Records shown:
◇ ◇ ◇ ◇

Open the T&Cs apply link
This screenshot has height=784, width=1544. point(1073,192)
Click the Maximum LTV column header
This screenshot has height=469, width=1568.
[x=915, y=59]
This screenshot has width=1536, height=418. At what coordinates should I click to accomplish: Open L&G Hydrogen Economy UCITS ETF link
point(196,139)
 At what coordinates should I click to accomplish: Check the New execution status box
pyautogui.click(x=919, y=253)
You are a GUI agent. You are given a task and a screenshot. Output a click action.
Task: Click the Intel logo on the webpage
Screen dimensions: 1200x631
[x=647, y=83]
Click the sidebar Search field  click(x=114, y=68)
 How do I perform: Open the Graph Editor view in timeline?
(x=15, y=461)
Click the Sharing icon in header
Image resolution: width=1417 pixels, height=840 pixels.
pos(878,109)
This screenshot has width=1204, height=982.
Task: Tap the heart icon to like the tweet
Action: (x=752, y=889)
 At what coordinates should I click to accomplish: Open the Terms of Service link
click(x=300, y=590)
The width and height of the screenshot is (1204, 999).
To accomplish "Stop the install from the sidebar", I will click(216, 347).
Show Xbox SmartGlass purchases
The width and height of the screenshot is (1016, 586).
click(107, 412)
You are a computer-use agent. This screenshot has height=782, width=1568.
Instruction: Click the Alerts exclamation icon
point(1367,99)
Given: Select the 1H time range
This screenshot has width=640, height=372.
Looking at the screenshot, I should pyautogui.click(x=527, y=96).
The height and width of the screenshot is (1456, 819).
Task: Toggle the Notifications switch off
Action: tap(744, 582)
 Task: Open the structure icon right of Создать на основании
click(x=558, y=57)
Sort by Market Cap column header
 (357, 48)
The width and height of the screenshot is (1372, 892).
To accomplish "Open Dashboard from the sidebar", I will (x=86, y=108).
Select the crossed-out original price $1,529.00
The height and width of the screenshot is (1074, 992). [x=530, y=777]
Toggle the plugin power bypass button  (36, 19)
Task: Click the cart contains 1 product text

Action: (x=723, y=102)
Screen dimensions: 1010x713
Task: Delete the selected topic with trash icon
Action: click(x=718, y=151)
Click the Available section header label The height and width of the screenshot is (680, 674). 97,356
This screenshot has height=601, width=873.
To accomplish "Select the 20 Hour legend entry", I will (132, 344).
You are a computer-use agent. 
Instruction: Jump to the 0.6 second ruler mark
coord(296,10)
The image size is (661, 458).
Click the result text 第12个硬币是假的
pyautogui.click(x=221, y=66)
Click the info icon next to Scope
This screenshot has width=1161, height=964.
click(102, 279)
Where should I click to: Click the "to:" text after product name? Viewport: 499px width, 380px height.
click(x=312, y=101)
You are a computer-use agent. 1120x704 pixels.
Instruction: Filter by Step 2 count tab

◇ ◇ ◇ ◇

Problem to work on: Using the data above, reproduce exactly the lines between those holding "Task: Click the Intel logo on the webpage" and "Click the Sharing icon in header", inclusive, and no others.

Task answer:
Task: Click the Intel logo on the webpage
Screen dimensions: 1200x631
[x=647, y=83]
Click the sidebar Search field  click(x=114, y=68)
 How do I perform: Open the Graph Editor view in timeline?
(x=15, y=461)
Click the Sharing icon in header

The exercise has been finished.